Se infatti è comunemente accettata la formazione di condensa nei vespai per insufficiente o non omogenea areazione, per ovvie ragioni questo non risulta accettabile per lo smaltimento del gas radon.

Per lo smaltimento del gas, qualora l’aerazione naturale non fosse sufficiente, si dovrà provvedere ad una aspirazione forzata con installazione di rilevatori.

Oltre a ciò la creazione di un vespaio areato può avere una notevole incidenza dei costi sia per lo scavo sia per la generazione delle tracce, sia per in alcuni casi scavare implica la necessità di generare delle strutture di sottomurazione.

Per quanto sopra la ventilazione può risultare onerosa e di difficile attuazione e di norma non garantibile da coperture assicurative.
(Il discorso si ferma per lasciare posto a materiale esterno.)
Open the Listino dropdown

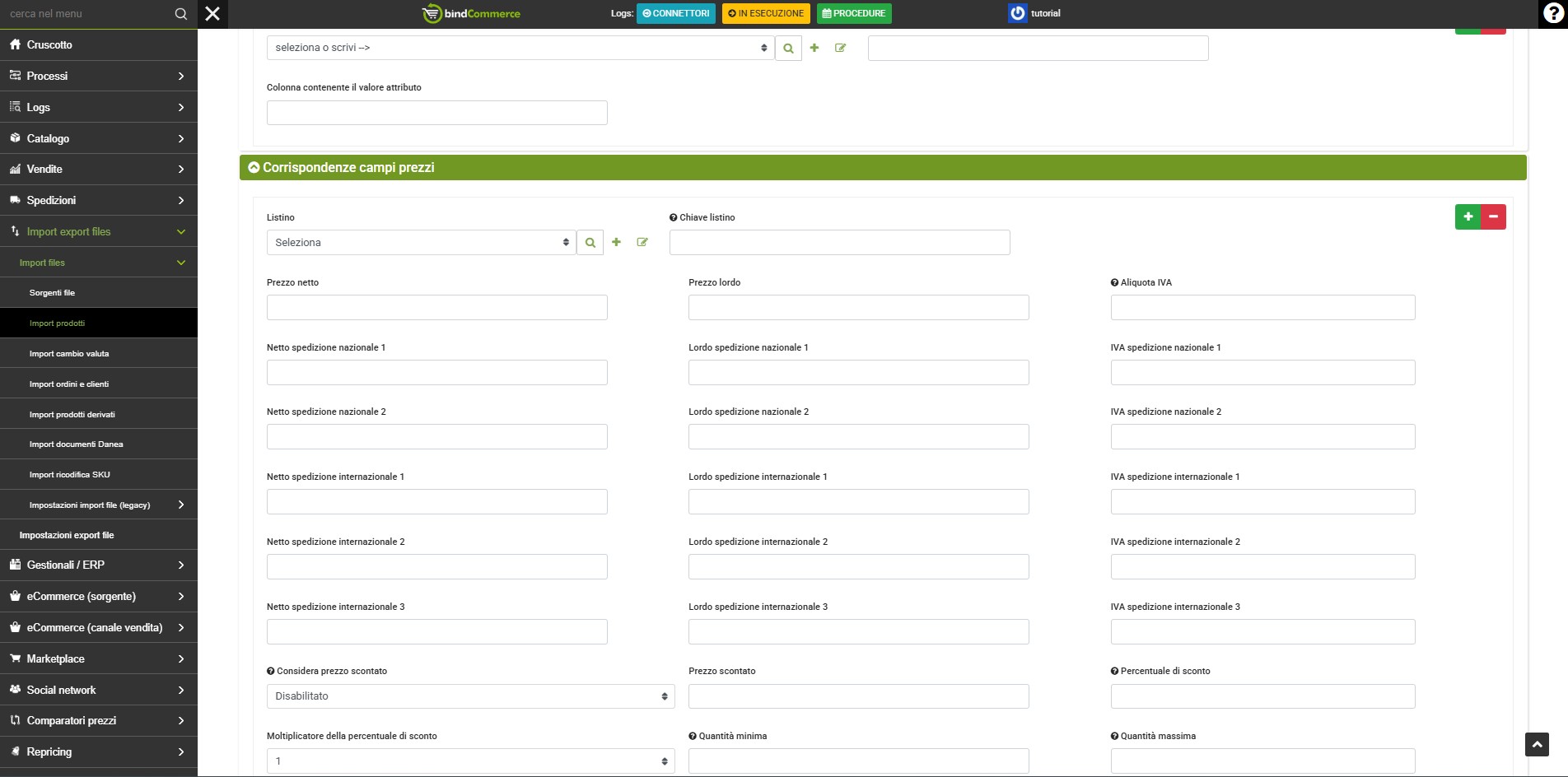tap(421, 243)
Grazie ad una apposita membrana impermeabile idroreattiva
è possibile evitare questa lavorazione avendo i seguenti vantaggi:

  • Eliminazione dell’umidità di risalita in quanto la membrana è barriera vapore
  • Eliminazione delle infiltrazioni d’acqua in quanto la membrana crea una barriera stagna
  • Riduzione dei problemi causati dal gas radon
  • Assenza o riduzione sensibile dello scavo necessario e di tracce sui muri per l’areazione.

Inoltre, questa soluzione offre maggiore sicurezza garantendo una struttura protetta e asciutta, come da legge 1504, anche in sottofondazione.